EXERCISE DATA:

● ● ● ●

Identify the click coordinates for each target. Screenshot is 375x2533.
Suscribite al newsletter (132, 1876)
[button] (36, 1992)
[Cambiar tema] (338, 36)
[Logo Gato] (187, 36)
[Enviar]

● ● ● ●

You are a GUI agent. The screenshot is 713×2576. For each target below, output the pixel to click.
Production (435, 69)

● ● ● ●

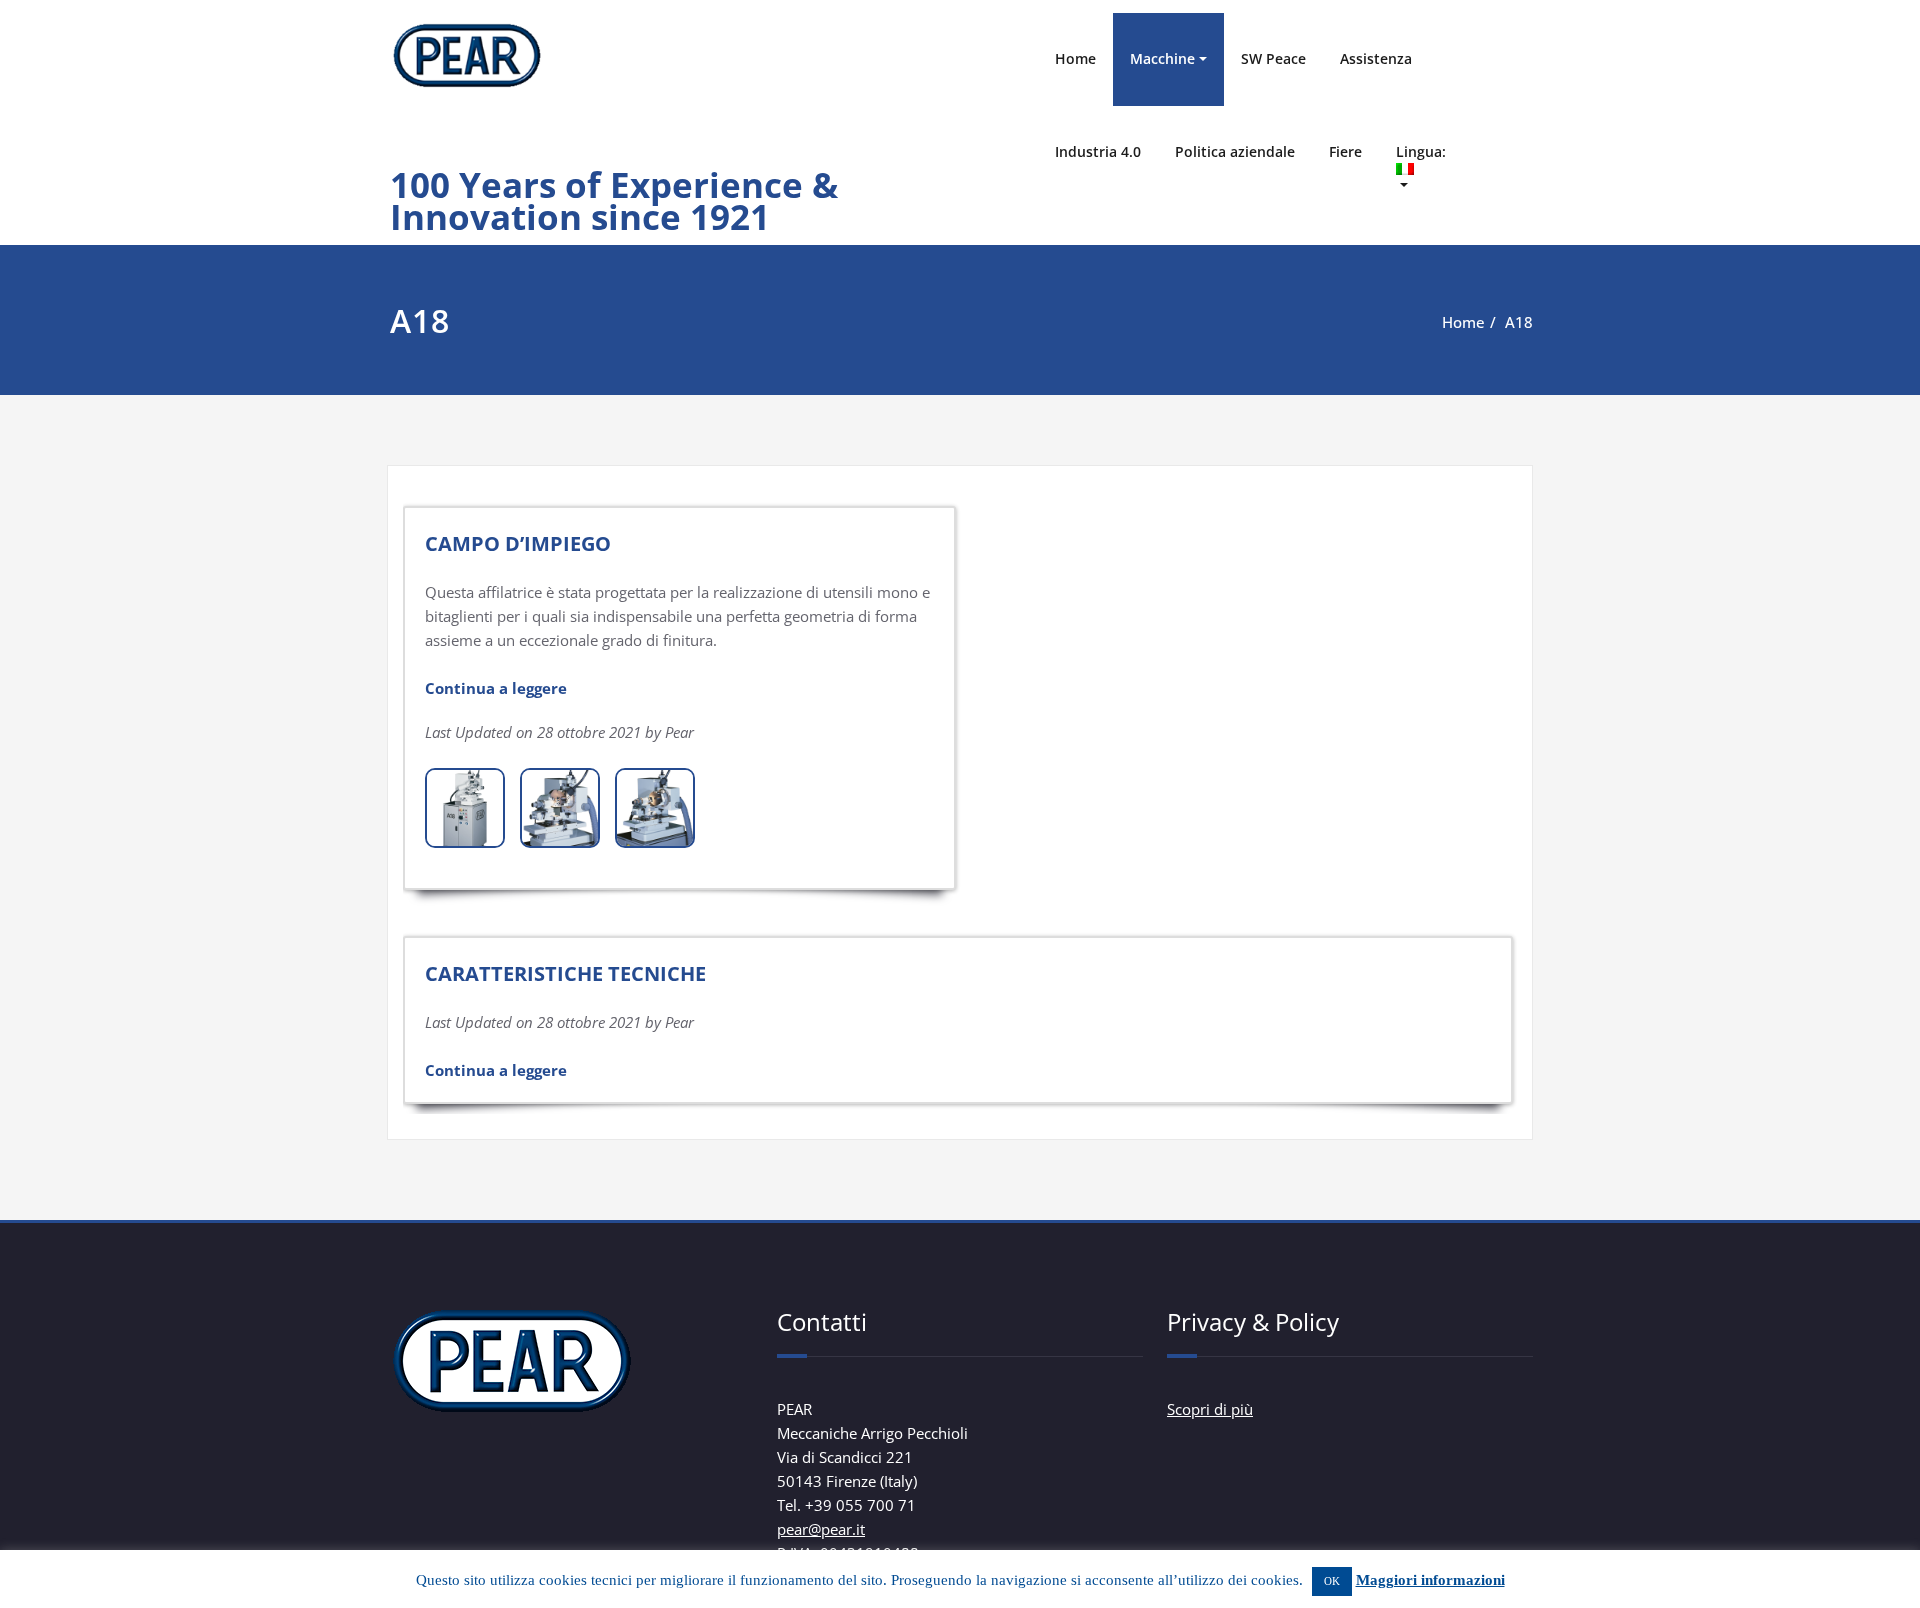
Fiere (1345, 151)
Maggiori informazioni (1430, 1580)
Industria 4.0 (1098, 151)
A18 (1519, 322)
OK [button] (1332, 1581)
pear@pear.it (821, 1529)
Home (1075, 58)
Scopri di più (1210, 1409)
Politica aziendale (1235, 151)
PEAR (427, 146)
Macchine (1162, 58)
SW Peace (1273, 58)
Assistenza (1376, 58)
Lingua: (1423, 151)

● ● ● ●

Once every line of the material holding the word "click" has been counted, report the total and nothing more.

2